Abu Dhabi’s Supreme Petroleum Council, which makes all major decisions pertaining to oil and gas in the largest and richest UAE emirate, is now understood to be seeking access to cutting-edge technology for improving recovery from aging oil fields and exploiting untapped fields that were previously deemed too small or technically challenging to develop.

The UAE intends to increase its oil production capacity to 3.5 million bpd by 2018 from 2.7 million bpd to meet the rising global oil demand.
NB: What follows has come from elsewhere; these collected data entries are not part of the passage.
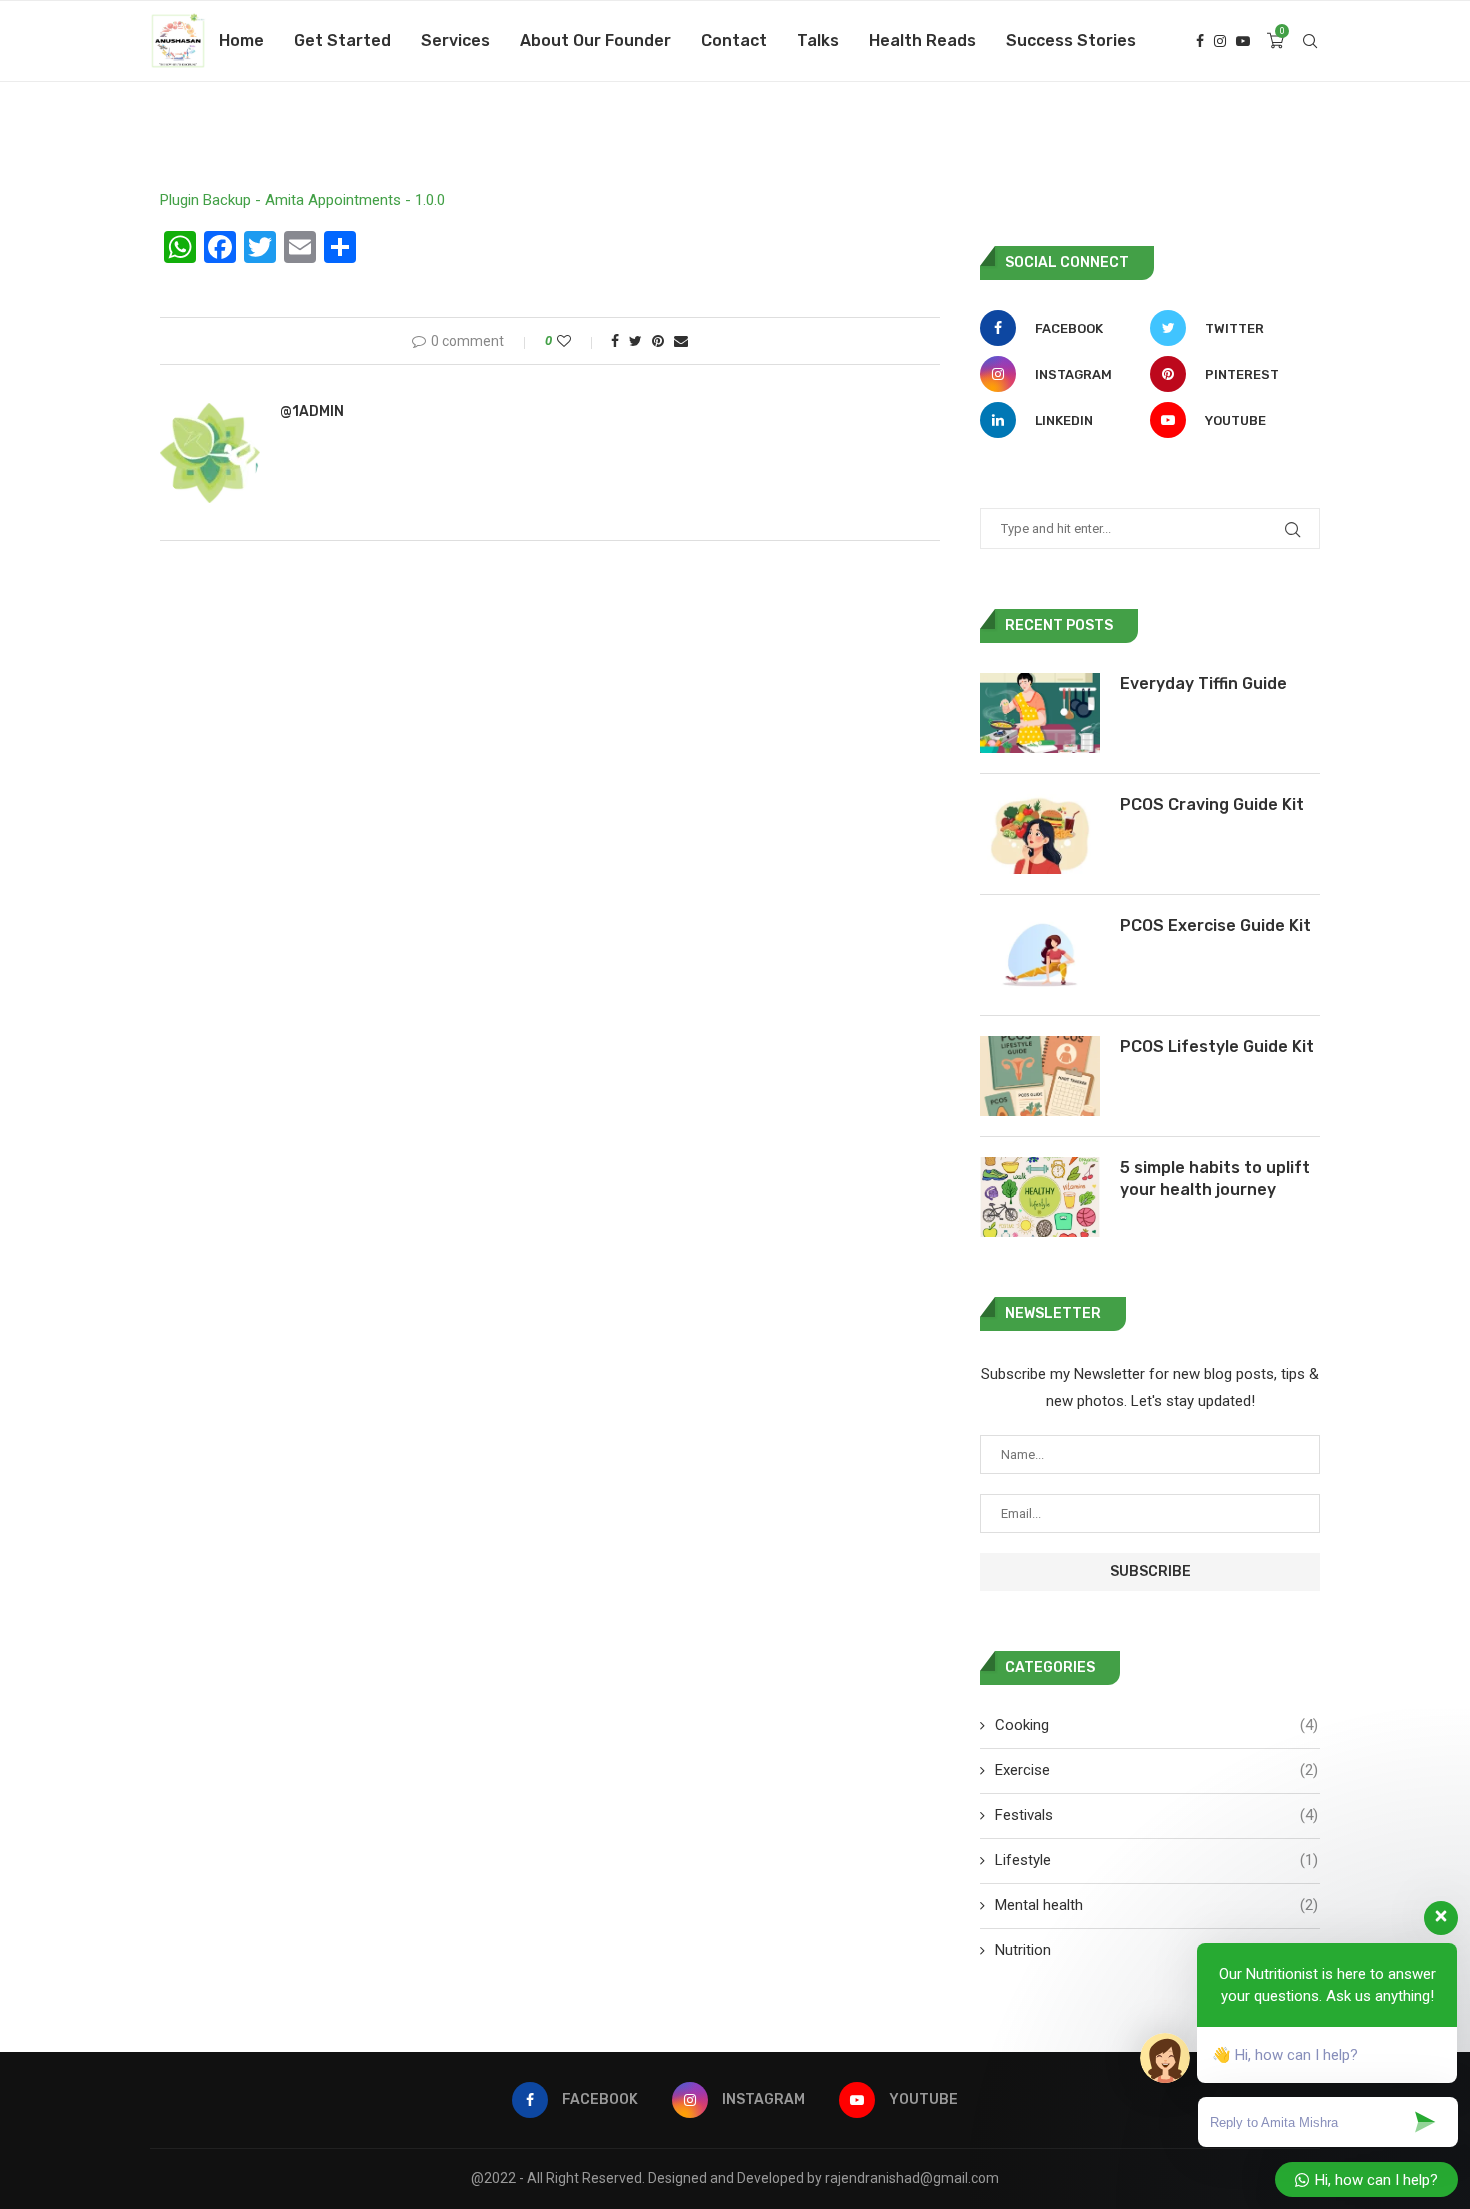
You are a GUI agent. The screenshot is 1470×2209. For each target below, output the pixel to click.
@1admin (312, 411)
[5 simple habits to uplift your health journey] (1040, 1197)
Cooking (1156, 1725)
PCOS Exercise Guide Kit (1215, 925)
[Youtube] (1243, 41)
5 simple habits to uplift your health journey (1215, 1178)
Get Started (342, 40)
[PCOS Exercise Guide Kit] (1040, 955)
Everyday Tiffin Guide (1203, 683)
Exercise (1156, 1770)
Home (241, 40)
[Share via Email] (681, 341)
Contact (734, 40)
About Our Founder (595, 40)
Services (455, 40)
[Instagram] (1220, 41)
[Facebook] (1200, 41)
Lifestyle (1156, 1860)
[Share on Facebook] (615, 341)
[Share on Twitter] (635, 341)
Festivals (1156, 1815)
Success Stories (1071, 40)
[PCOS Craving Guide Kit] (1040, 834)
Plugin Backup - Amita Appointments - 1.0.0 (302, 200)
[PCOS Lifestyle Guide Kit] (1040, 1076)
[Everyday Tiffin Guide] (1040, 713)
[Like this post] (577, 341)
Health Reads (922, 40)
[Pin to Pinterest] (658, 341)
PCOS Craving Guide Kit (1212, 804)
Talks (818, 40)
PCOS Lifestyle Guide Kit (1217, 1046)
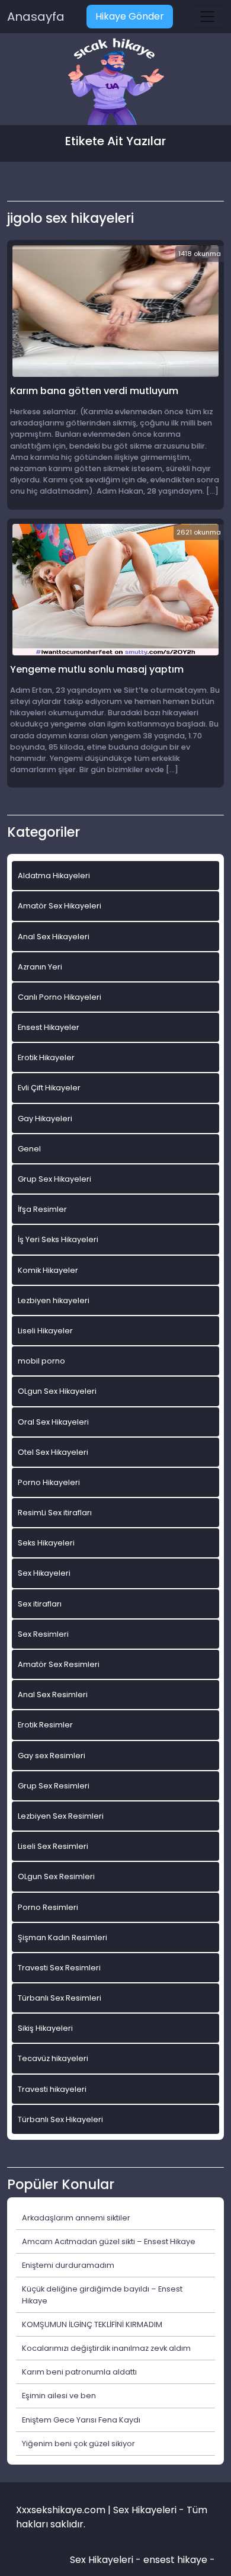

Abu Dhabi contributes more than 90 per cent to the UAE’s oil output, the bulk of which is exported.

Adco’s chief executive Abdul Munim Al Kindy previously said he was hoping new capacity of 213,000 bpd would come on stream in 2012. He also said at the time, service contracts will be awarded in 2012 for projects that will bring on stream additional new capacity of 200,000 barrels per day by 2016.

“The real balance Abu Dhabi needs to strike is between making space for entrants from for instance China, who do not yet have the most advanced technologies, but bring a strategic partnership of another kind (long-term growth-market ties mainly) to the table and the need to make sure that hi-tech providers are not lost,” Samuel Ciszuk, Consultant at U.K.-based KBC Process Technology Ltd told Gulf News.

He added: “This is another reason why the Adco and Adma-Opco concessions might in the end be broken up along some overt or less overt lines, allowing more straightforward assets to be handled by strategically important partners with less of a technical edge and more advanced reservoirs to be handled by companies with leading techniques.

"Another benefit of making one particular company take charge of a particular field (whether under a new “mini-concession” or as part of a wider concession where the companies divide the operatorships between each other) is that IOCs would not feel threatened by the risk of revealing proprietary technologies to their concession partners, which in effect are their competitors in the rest of the world.”